◆ Records supplied:
☆ ☆ ☆ ☆

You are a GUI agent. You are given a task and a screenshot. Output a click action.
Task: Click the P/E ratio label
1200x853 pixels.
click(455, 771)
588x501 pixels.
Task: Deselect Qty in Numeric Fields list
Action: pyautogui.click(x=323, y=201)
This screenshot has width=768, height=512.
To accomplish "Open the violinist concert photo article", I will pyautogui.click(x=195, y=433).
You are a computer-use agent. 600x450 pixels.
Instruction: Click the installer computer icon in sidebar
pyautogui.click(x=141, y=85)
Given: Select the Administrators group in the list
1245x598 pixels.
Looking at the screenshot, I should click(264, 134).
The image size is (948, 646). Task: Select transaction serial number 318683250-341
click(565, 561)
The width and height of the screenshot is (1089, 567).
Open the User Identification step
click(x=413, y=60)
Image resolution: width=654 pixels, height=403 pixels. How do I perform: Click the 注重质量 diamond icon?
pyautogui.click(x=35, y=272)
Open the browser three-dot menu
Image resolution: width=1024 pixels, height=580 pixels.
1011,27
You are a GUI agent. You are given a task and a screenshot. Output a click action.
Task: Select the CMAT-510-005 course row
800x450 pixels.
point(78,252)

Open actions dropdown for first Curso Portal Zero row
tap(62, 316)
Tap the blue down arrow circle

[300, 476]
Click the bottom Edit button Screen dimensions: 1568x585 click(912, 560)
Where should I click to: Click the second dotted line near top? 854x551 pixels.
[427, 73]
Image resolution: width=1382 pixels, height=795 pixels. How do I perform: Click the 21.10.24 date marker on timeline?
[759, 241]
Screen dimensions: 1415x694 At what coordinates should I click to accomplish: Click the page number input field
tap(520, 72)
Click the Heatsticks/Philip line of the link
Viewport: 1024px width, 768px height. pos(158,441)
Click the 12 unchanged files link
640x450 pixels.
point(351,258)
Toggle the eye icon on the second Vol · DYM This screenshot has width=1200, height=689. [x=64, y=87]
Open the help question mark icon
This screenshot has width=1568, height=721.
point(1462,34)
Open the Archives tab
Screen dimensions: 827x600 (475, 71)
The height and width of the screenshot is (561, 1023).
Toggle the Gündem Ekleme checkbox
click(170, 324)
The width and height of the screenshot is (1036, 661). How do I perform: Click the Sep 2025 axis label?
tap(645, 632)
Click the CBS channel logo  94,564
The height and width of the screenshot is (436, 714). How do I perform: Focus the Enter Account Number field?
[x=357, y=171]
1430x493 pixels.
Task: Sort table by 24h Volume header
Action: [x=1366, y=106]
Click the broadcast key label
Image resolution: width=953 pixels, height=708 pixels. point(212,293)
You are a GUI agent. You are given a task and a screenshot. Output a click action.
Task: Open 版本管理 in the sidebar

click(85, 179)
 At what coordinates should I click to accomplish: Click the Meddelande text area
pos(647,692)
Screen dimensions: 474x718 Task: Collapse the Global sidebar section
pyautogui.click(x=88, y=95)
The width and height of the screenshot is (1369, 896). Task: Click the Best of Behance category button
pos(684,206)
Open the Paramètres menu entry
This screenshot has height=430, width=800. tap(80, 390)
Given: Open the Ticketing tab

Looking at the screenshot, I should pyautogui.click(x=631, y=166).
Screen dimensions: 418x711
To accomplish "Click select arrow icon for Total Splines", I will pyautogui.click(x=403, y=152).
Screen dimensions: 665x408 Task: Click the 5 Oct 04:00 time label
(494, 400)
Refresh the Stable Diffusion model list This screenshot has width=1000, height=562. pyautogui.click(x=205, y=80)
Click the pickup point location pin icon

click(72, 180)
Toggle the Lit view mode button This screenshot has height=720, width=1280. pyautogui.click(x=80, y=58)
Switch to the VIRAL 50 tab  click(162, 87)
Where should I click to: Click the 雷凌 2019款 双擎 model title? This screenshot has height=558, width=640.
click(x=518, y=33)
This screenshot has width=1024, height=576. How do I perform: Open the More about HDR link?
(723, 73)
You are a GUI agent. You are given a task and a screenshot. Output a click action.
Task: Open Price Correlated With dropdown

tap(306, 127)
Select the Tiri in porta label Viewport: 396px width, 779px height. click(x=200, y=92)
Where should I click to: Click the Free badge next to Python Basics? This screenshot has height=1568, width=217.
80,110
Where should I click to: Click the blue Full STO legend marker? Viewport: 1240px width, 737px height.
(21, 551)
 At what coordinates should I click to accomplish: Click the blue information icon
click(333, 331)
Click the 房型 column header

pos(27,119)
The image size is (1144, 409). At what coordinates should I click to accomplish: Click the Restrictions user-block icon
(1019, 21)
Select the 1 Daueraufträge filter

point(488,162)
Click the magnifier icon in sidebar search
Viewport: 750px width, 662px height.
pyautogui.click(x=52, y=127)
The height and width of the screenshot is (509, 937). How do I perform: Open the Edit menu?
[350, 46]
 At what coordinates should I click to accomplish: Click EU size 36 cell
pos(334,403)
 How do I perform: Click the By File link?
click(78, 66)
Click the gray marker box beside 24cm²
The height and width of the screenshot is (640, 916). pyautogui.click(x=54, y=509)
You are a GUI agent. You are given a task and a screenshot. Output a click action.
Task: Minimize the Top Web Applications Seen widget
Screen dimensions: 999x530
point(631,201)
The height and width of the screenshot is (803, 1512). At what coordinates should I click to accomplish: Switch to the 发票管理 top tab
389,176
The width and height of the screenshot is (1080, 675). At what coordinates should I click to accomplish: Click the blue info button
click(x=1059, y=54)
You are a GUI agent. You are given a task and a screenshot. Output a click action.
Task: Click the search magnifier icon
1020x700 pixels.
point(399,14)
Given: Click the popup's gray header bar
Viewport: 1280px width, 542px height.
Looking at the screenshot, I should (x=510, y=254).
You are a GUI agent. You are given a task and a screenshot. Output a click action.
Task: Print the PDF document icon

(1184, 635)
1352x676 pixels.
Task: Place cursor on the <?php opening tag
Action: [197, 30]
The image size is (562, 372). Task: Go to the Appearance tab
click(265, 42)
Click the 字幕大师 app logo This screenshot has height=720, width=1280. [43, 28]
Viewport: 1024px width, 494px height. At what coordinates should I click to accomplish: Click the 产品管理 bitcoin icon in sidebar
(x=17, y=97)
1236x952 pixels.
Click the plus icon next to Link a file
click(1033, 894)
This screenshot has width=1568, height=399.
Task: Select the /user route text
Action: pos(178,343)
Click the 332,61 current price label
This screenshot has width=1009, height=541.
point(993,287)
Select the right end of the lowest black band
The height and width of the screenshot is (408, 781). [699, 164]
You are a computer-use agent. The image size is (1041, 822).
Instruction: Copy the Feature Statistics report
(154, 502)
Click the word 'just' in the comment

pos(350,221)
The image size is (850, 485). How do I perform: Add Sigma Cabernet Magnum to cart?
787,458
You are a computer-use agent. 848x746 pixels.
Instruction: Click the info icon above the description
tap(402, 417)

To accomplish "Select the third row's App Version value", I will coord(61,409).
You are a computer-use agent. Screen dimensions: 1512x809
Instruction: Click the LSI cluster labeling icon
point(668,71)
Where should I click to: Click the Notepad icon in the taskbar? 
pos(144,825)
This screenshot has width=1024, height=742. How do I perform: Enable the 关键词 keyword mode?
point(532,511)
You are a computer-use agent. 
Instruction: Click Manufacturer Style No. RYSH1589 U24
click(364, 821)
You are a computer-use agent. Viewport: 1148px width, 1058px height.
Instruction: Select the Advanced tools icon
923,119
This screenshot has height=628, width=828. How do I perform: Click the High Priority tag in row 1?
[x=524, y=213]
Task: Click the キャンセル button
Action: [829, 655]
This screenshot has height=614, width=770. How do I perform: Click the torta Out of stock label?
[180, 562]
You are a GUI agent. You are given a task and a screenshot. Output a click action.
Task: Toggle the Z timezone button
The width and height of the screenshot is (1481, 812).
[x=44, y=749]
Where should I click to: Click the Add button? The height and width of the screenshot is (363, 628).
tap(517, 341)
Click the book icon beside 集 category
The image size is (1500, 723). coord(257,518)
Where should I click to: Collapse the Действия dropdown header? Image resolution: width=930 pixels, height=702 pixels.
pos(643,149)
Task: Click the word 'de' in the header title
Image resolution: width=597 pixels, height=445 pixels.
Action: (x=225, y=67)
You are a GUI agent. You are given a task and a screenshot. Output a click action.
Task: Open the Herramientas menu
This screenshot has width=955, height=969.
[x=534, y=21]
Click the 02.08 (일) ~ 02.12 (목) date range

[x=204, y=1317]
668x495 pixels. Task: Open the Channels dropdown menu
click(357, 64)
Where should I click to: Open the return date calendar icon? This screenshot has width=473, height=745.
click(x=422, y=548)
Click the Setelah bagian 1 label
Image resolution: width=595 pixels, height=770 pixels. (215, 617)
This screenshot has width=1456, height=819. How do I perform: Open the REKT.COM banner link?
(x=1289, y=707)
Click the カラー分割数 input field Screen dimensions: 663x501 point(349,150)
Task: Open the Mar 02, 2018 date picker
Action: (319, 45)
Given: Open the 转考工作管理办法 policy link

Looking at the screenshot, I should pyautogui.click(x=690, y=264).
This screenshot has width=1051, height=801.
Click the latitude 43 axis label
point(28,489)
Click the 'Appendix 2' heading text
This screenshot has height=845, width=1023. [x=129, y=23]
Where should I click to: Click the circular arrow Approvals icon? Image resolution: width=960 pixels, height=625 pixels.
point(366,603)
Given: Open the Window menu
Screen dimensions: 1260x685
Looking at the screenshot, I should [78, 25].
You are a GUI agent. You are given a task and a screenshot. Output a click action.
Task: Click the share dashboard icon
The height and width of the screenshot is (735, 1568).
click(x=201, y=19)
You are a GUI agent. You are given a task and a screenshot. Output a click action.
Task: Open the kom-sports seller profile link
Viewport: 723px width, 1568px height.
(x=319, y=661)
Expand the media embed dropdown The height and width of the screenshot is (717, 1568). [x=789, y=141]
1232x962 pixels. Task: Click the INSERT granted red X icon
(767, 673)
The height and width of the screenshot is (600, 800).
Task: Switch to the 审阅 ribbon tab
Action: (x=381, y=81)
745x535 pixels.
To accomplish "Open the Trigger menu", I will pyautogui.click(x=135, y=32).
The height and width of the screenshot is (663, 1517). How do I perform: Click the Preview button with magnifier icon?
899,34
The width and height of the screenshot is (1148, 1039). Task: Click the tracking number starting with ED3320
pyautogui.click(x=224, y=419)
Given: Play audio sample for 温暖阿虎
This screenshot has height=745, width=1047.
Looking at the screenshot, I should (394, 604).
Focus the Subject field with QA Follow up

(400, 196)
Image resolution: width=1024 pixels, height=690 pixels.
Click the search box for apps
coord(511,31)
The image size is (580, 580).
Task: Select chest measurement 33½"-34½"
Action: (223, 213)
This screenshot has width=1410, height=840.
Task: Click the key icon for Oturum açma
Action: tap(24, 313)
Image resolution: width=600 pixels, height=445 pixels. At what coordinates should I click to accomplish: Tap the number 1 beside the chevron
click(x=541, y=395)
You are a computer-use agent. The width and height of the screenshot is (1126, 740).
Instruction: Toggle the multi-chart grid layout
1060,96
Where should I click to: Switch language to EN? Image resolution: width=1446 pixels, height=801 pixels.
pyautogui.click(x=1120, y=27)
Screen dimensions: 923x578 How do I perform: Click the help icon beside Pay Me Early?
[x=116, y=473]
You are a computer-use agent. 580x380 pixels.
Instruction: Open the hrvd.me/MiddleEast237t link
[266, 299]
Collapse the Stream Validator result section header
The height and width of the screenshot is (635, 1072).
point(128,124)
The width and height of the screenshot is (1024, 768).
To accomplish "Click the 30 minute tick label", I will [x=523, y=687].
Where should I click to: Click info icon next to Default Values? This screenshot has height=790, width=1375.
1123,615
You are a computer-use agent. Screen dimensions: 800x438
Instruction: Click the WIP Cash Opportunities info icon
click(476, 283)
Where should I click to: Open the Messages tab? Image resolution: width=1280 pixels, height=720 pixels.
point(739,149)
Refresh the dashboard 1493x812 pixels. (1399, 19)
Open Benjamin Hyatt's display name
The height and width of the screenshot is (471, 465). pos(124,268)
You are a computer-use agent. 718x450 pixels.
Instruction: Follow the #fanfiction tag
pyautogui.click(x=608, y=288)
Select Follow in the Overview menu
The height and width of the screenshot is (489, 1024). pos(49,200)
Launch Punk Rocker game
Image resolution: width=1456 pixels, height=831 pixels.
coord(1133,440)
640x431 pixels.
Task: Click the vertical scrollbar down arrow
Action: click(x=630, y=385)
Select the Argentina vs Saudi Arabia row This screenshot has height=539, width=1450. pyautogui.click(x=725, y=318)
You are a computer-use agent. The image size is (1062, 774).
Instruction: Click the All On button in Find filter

☆ ☆ ☆ ☆

◆ The problem:
Take the lines from the top of the data through the one that contains "This screenshot has width=768, height=512." and copy them exactly, leaving out every line after it.

◆ Result of the task:
You are a GUI agent. You are given a task and a screenshot. Output a click action.
Task: Click the P/E ratio label
1200x853 pixels.
click(455, 771)
588x501 pixels.
Task: Deselect Qty in Numeric Fields list
Action: pyautogui.click(x=323, y=201)
This screenshot has width=768, height=512.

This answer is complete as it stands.